▶ Task material
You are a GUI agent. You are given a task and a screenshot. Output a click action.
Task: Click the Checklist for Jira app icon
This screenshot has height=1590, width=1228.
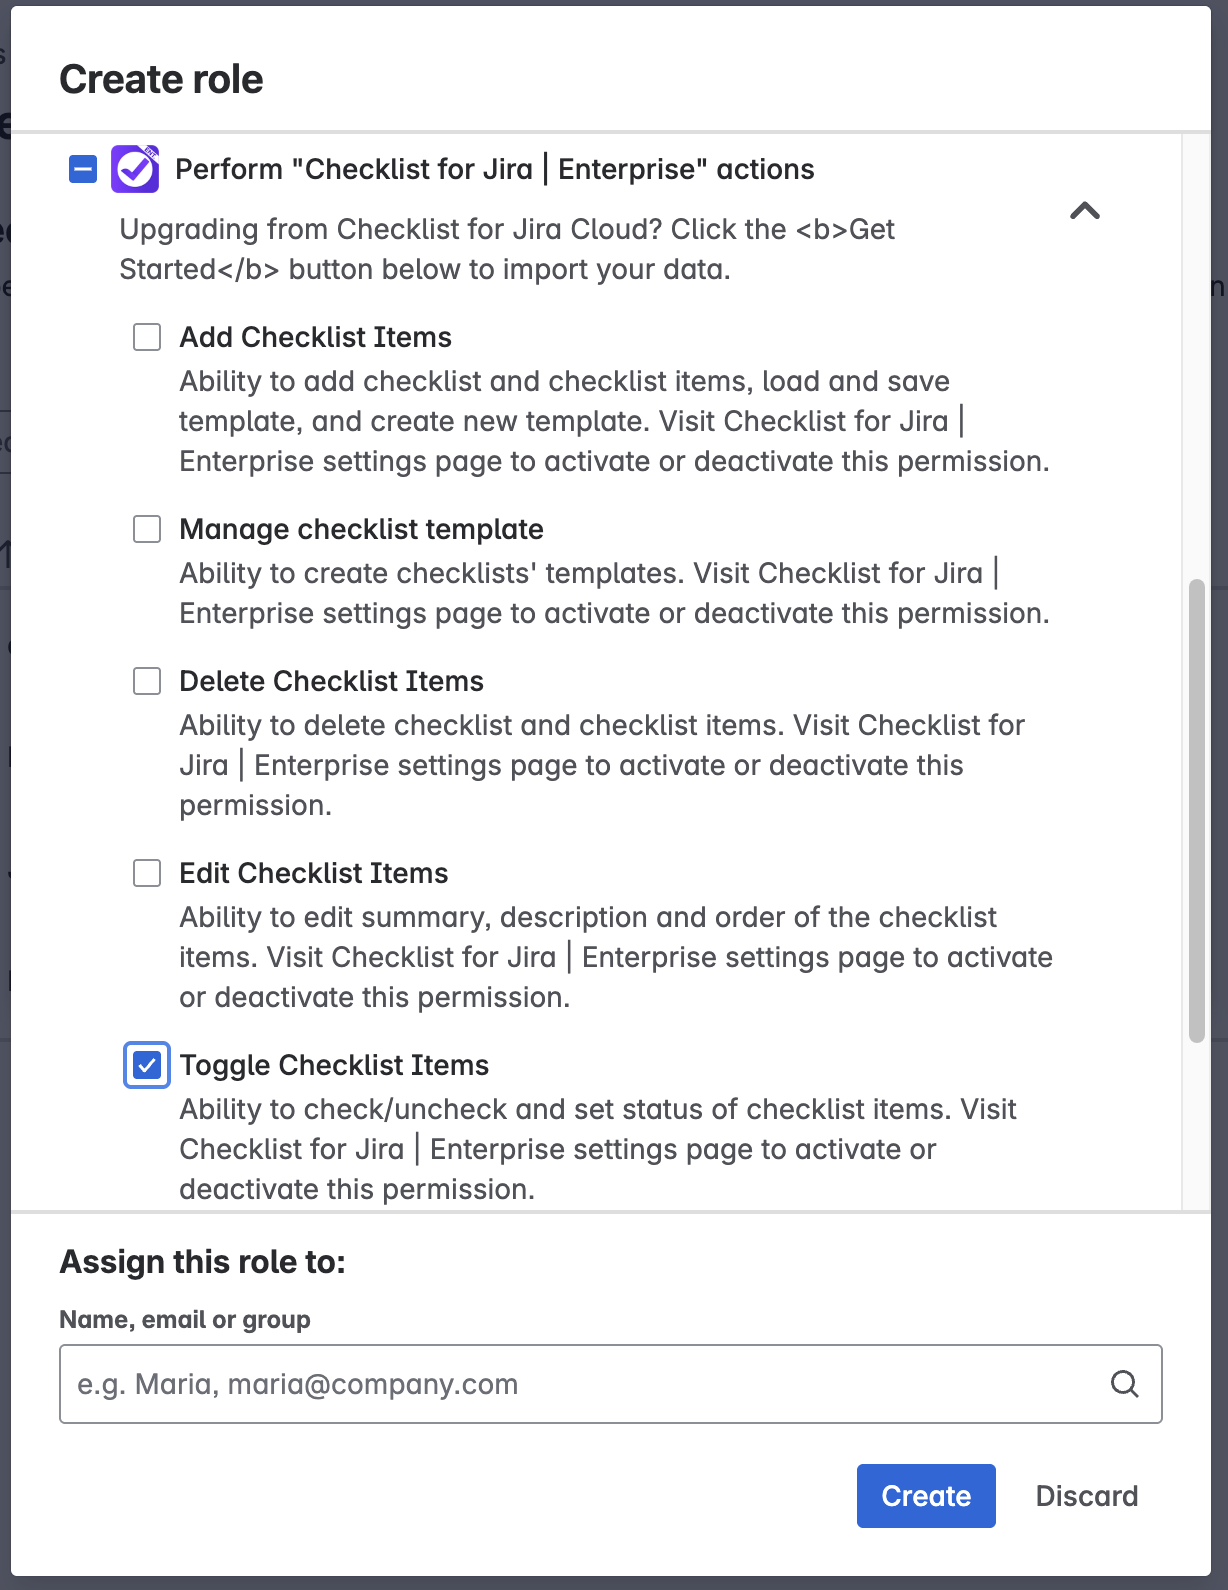pos(135,169)
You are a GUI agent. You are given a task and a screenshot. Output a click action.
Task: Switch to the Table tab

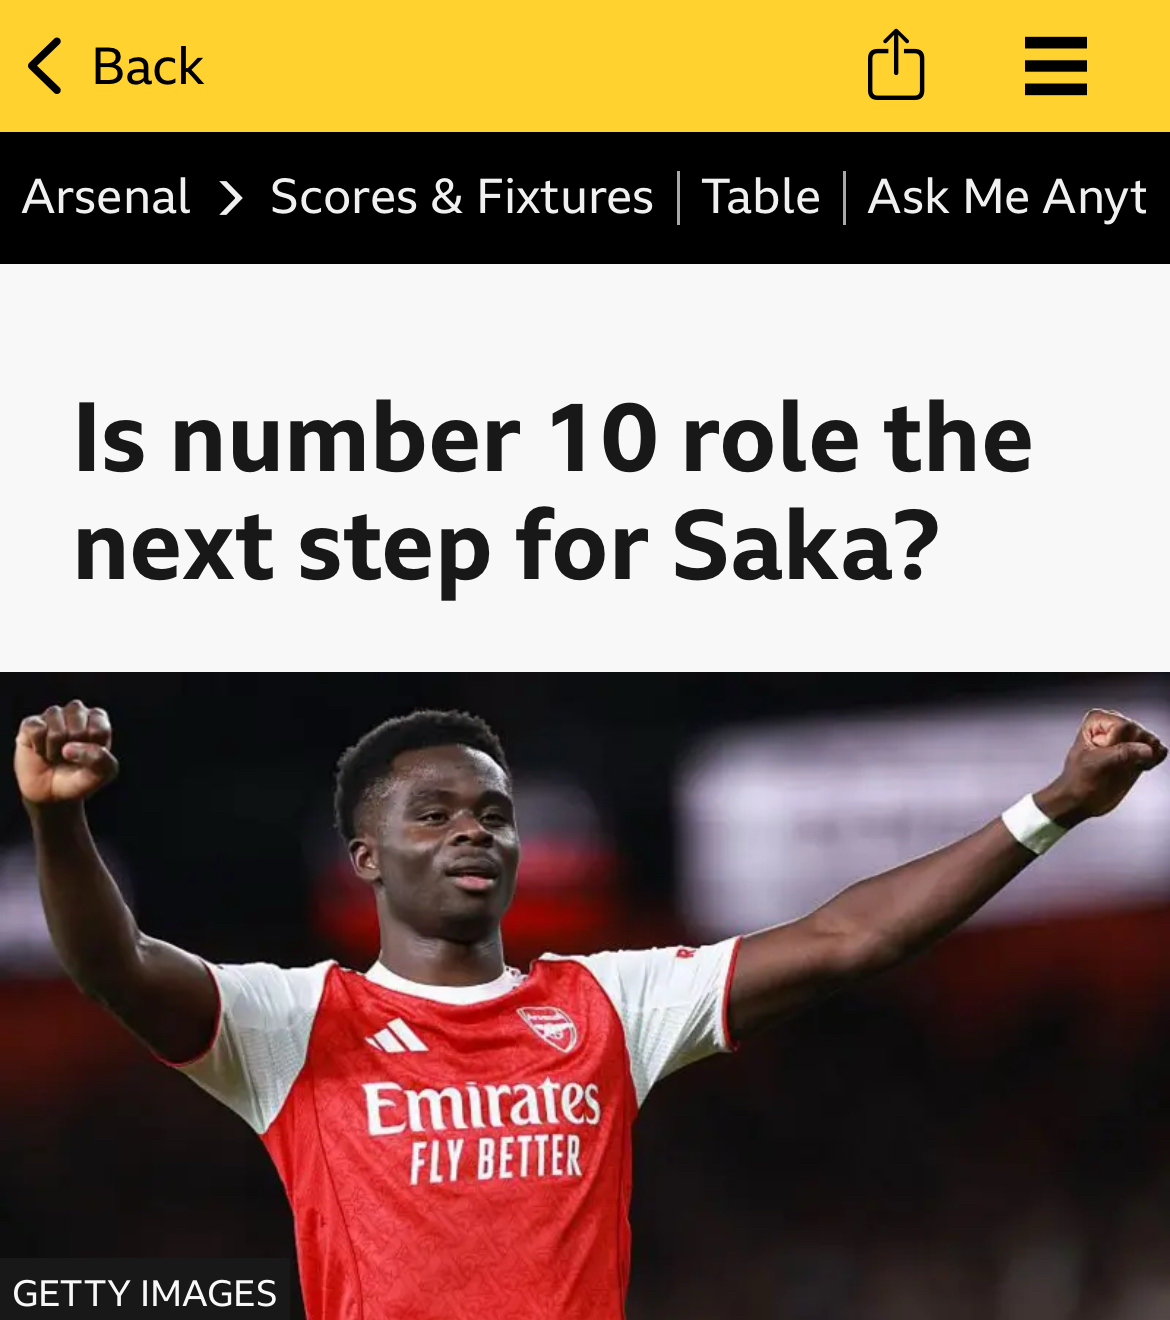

▶ Aim of the task
Output the listing above exactly, excluding all pictures.

▶ Answer box
You are a GUI agent. You are given a task and a screenshot. Output a click action.
Task: Click the Checklist for Jira app icon
This screenshot has height=1590, width=1228.
pos(135,169)
You are a GUI agent. You are given a task and a screenshot. Output a click action.
Task: Switch to the Table tab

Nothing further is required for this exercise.